In the middle of a somewhat bumpy week for me, I got great news! The Family Book of Advent gift edition, by yours truly, is now available at Cracker Barrel stores across the country. It’s Christmas in October!

 

Family Advent book

Nature gives us all kinds of examples that explain faith and faith principles. I love using what happens between the pelican and the seagull as a springboard for launching into a conversation about prayer. Here’s how you can do it too.

 

First, tell your kids the pelican story.

The brown pelican is the most famous of all the pelicans. It dives through the sky, plunges into the ocean, and uses its large pouch-like beak to scoop up fish.
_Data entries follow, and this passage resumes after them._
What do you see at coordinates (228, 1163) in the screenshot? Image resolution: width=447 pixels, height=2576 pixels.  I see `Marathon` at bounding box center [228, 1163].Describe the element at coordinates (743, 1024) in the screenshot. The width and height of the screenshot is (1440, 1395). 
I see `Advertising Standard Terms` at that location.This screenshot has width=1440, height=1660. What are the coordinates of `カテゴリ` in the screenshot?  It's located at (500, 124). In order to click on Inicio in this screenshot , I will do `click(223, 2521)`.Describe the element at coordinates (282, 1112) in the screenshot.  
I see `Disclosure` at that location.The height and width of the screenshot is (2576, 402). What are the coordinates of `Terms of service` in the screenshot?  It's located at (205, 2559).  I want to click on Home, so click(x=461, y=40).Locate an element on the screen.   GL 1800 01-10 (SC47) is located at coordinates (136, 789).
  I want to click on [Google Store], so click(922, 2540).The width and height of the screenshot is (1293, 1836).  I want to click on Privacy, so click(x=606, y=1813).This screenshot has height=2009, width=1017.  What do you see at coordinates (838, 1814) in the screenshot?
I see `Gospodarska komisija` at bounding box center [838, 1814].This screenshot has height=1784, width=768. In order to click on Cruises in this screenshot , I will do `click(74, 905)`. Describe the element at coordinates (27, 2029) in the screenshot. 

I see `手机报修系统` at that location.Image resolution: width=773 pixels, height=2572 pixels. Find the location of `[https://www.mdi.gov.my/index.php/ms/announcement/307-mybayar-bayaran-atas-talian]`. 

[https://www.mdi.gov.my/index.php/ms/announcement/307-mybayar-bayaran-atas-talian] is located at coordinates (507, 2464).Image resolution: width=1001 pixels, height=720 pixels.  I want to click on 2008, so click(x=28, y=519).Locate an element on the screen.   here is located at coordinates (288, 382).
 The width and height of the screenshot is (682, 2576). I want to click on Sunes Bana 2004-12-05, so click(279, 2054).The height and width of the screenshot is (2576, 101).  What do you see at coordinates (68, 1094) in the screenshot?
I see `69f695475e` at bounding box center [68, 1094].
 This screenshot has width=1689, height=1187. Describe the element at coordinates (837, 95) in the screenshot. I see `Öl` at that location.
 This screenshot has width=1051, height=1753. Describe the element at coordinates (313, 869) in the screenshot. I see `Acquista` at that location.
If a pelican is distracted (not paying attention) it will lose its fresh fish dinner. Once a pelican has caught a fish, seagulls from all around fly and flap around the pelican, sometimes even pecking it on the head. Peck, peck, peck. That distraction can cost the pelican something good—a tasty lunch—and the seagull snatches the fish away. When the pelican stops paying attention and is distracted, it loses something good.

 

Second make the transition

We have an enemy, Satan, who wants to distract us from something good—prayer. He wants us to forget to pray. And he’ll do everything he can so we don’t pray. That’s because…
  • Prayer pleases God (Proverbs 15:8). God loves it when we pray!
  • Prayer is powerful. “When a believing person prays, great things happen” (James 5:16).

Third, ask a few prayer questions

  1. Why do you think God likes it when we pray?
  2. What are some things that distract us/keep us from praying? (we forget, we get busy, we don’t think prayer really “works”, we don’t have a set time to pray) OR What are some reasons we don’t pray?

Fourth–pray!

Take turns telling God the best thing about your day or telling him one thing you really like about him. Or ask him to help someone in need.

 

Wrap up with this pelican-seagull video. 

 

Let me know how it goes. I’d love to hear about the prayer conversations you have with your kids.

 

For younger kids: Preschool won’t make the connection between pelicans and prayer. So introduce the prayer piece first (e.g. Prayer is good. God loves it when we pray. God answers prayer.) and then pray together. After that, talk about the pelicans and lay the groundwork for something you can refer to when they’re older.